Um dos factores de fomento do crime é a probabilidade de indetecção: aliás, foram intuições tão elementares como esta que asseguraram (algo surpreendentemente) o Prémio Nobel da Economia a Gary Becker.
Claro, ao criminoso é facultado, pelo quadro legal, a ponderação da qual resulta a "esperança subjectiva" da punição – sendo que a punição é, em abstracto, o preço de equilíbrio que assegura o nível socialmente óptimo de crime (ou seja, aquele nível de crime que colectivamente estamos dispostos a suportar, porque seria marginalmente desproporcionado suportarmos um aumento do preço se o benefício em termos de segurança fosse destruído pela própria elevação do preço – pense-se na decisão colectiva de abolirmos a pena de morte, mesmo sabendo-se que a pena de morte é dissuasora do criminoso racional).

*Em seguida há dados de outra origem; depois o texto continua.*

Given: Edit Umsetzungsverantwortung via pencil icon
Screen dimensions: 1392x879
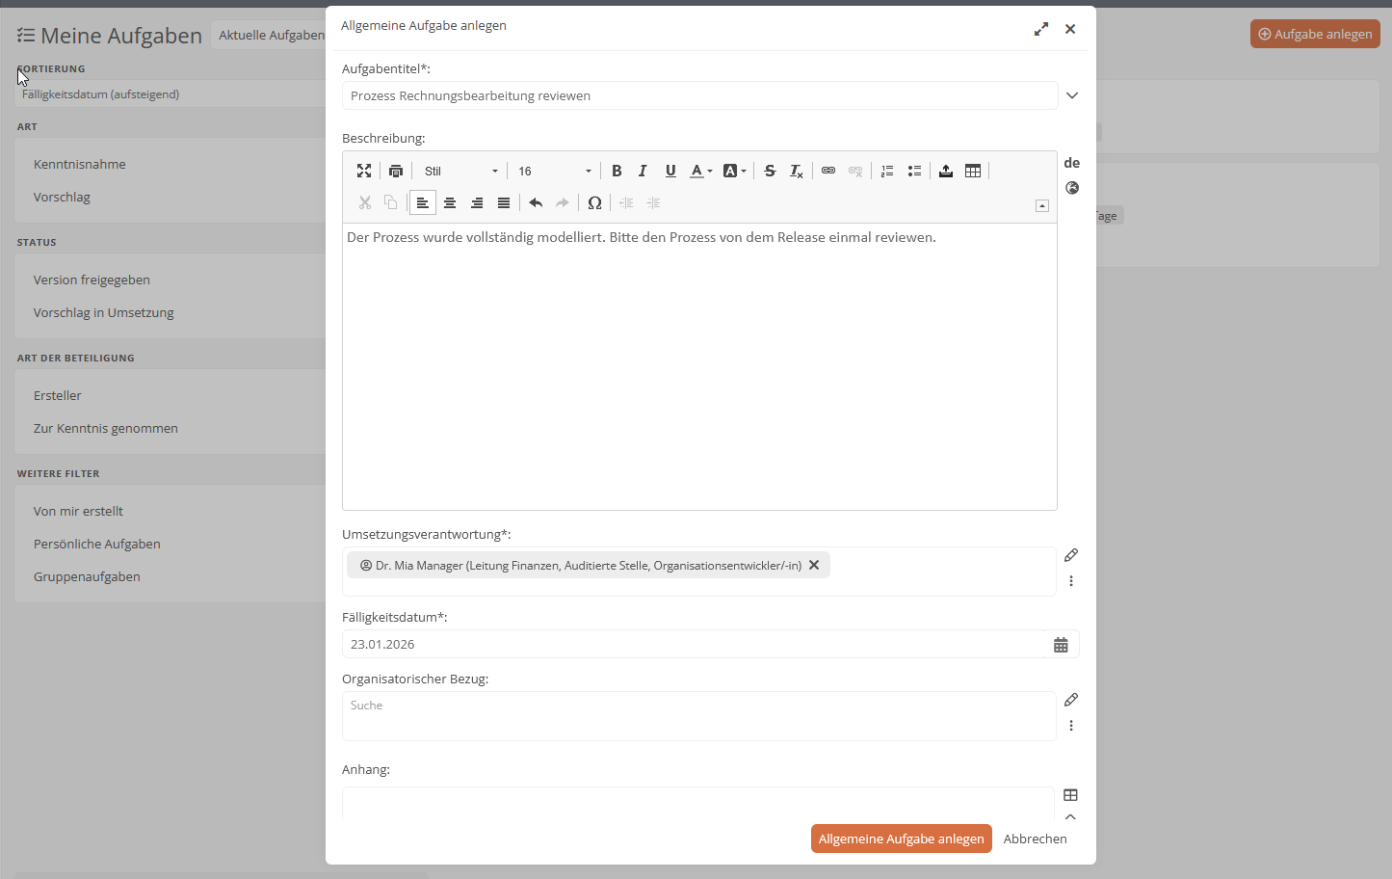Looking at the screenshot, I should 1071,555.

Lembro-me disto quando reflito sobre um político e uma instituição que cumplicemente apostaram na indetecção. Ambos contavam com a impunidade para preservarem em pleno os efeitos reputacionais – tirando partido da margem de indefinição que corresponde ao "óptimo social de constrangimento abstracto através da lei". As leis têm isso, são falíveis e necessitam de ser vivificadas por um intérprete e por um aplicador que são limitados, humanos e às vezes grosseiramente incompetentes. Mas às vezes a detecção ocorre, e aí a reacção tem que ser exemplar, sob pena de o carisma, os efeitos reputacionais, se perderem para todos os que buscaram – uns bem-intencionados, outros não – o mesmo abrigo e o mesmo veículo formalmente legal: sob pena de pagar o justo pelo pecador.
A liberdade permite, tolera; mas é a mesma permissão e tolerância que lhe impõem que reaja quando se descobrem pervertidos, em jogos de penumbra e em ponderações "beckerianas", os fins da permissão e da tolerância (algo que se aproxima do ideal regulador da "virtude cívica", isto é, das fronteiras do "equilíbrio socialmente óptimo" entre passividade e reacção colectiva). A liberdade mede-se também nestes gestos colectivos de reabilitação dos valores mínimos que cimentam a coesão cívica.
Vamos ver em que é que tudo isto dá. Tenho pena daqueles que de boa fé confiaram na instituição e no político; imagino que sejam aqueles que mais direito têm à reacção indignada.